Guillén: This touches upon what was asked of you last night regarding the tension between love and duty. Here in the West, love is something you try out. But you were clear that love for you meant commitment, a quality vital to your culture. Afterwards, I was arguing with someone about your response. They said, "I can't imagine not having had sex with the person I'm going to marry." And I said, "But this isn't just about sex. This is about an attunement." It strikes me that in your culture it is about being in tune with something larger? You don't need to try it out; you just need to be in tune with it. Is that a fair assessment?

Burshstein: It's fair enough. But I also understood what he was really saying; that it's scary to commit on that level. I'll speak freely, having sex with someone is about that specific time you're having sex with someone. But having sex is a lifetime thing. Sometimes it's nothing and it doesn't work. Sometimes it's beautiful. The way it works doesn't necessarily have to be beautiful and then it doesn't work. Sometimes it doesn't work in the beginning and it becomes beautiful. When you commit, it's not about now. That commitment is to the road, and that road has so many things that nobody's leaving. Nobody's going. Nobody's wondering, "Oh, will he call me tomorrow after we've had bad sex?" No. You have bad sex and then you work on it until you have good sex. Commitment revives love, but not in just a romantic way. Commitment doesn't let love go. You work at it. You understand it. You make it better.

Imagine you're stranded on an island until the day you die and no one is ever going to rescue you, and you're there with someone. It doesn't matter who that someone is. They will be lover and friend for your life, you and him, that's it. Even the genders don't really matter—you could be homosexual: a man with a man, a woman with a woman—or a man with a woman, but that's the person you have to work with. And it will work, right? Because that's the power of commitment. But I can understand the fear of commitment.

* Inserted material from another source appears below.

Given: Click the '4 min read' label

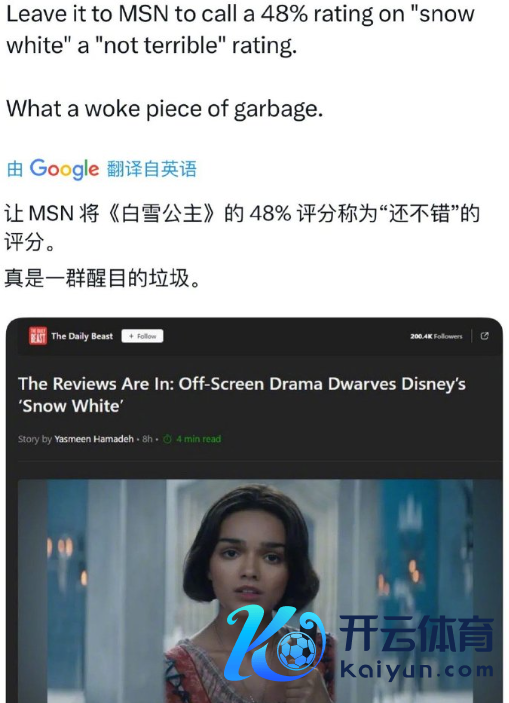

Guillén: As the closing credits roll, it's all in Hebrew except for the Sundance reference. Can you speak to your involvement with the Sundance Screenwriter Lab?

Burshstein: I didn't even know about the Sundance Screenwriter Lab and—if I'd known anything about it—I probably wouldn't have submitted my script, because only three out of every five thousand get chosen. But they came unofficially to Israel and the director of the film fund introduced seven new directors and they said they'd heard about my script and wanted to read it. I sent it to them, they read it, and then they invited me to the lab. Everyone was very excited about the opportunity but I didn't go because it was held on Saturday, which is a day when we don't work, and—even though they were into not letting me do much at that time—I felt that I had just finished the film and I was already playing around with my religion. I felt it was a test.

But the beautiful thing was that a month later they called me again and said, "You won't believe it but we're coming to Israel for the first time to bring the lab to you." They booked a four-day lab during the week so it didn't conflict with Saturday, and they invited two other Israeli female directors to attend. It was an amazing gesture of friendship. We've remained close friends, much how I imagine we would be close friends if you lived near me. It's so nice to meet people from your own tree.

Guillén: What a kind thing to say. Thank you. Can you speak a bit about who you were before you became religious and how it's changed your feeling of yourself as a woman?

Burshstein: Okay. That's a very good question. I was very naughty before I became religious and I stayed naughty. Nothing really changed. You stay the same. Being religious is not about not being you; it's about you on a way, on a path. So everything's the same. But femininity and womanhood is different. The difference is not who you are; it's the way you see femininity. I grew up in a very open house, home, family and I was educated. I was expressing myself and fulfilling myself and not holding myself. Being feminine in the orthodox way is to hold something inside, to be able—which I find very hard—not to express yourself all the time. When you force yourself to that which is really hard, then you start finding a new power that you didn't know you had within you. I love that power. So this is me, before and after.